__YOUR OBJECTIVE__:
List each line of the records that contains the string "sidebar". Case counts, so a line matches only if the letters have the same capitalization.

(Word and element location records)
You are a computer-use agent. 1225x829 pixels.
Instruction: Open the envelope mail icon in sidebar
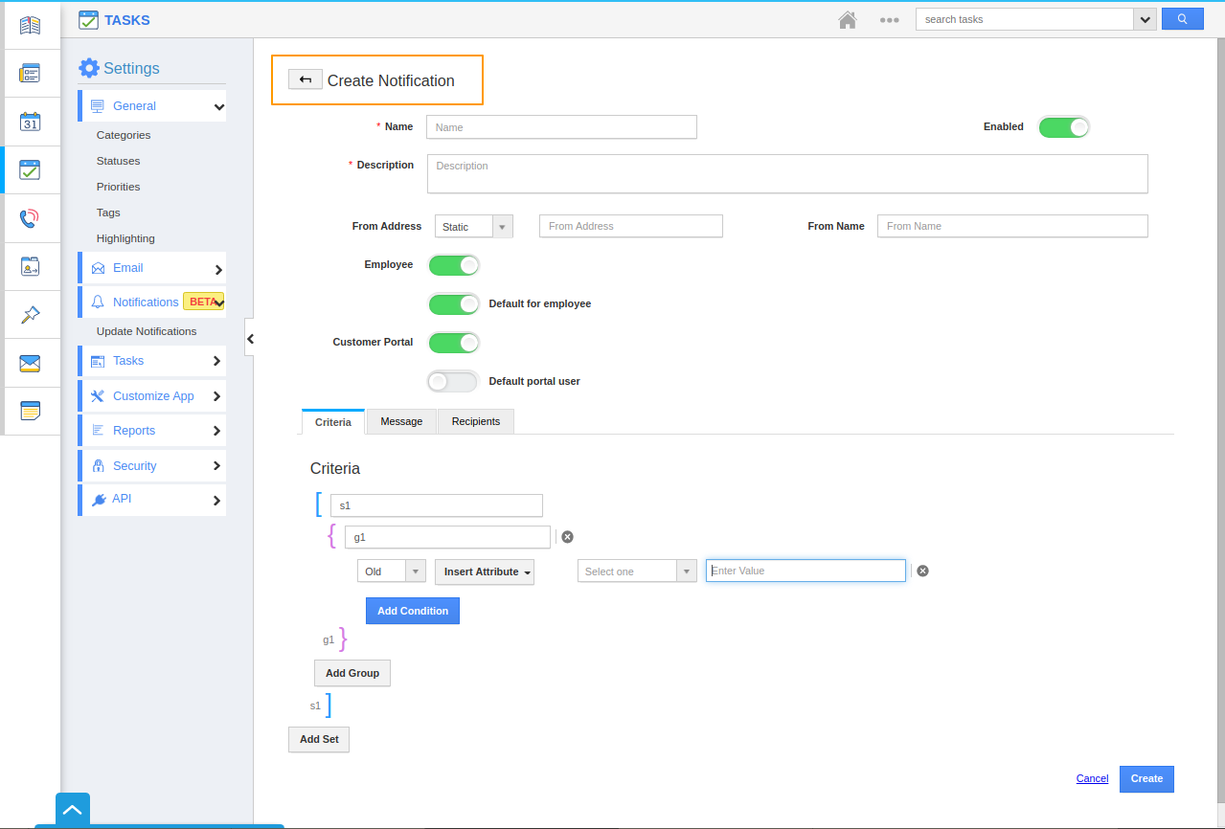pos(30,363)
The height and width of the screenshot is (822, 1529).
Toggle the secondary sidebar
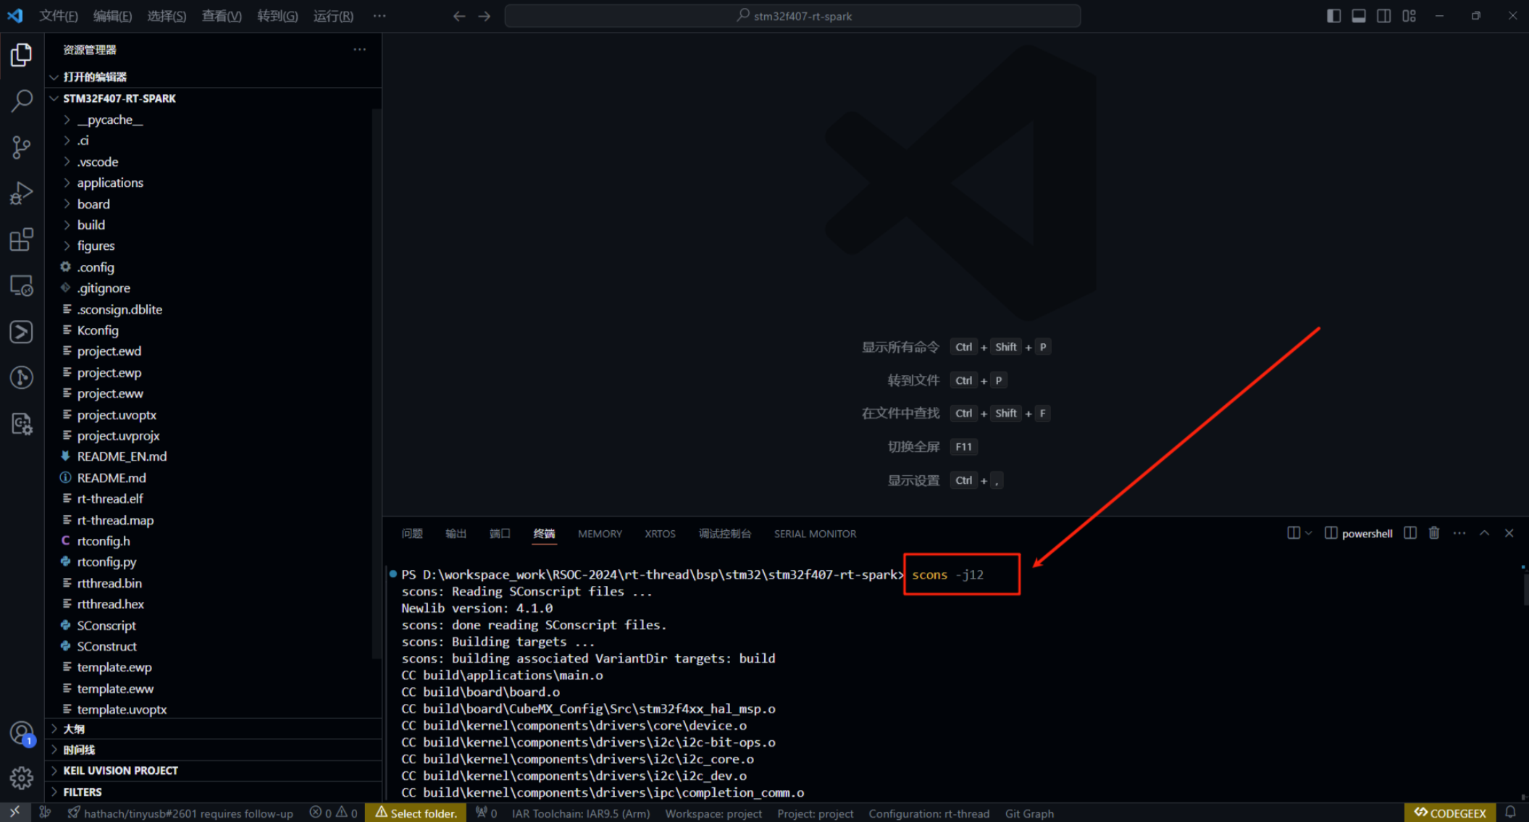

__TASK ANSWER__:
Instruction: Open the envelope mail icon in sidebar
Toggle the secondary sidebar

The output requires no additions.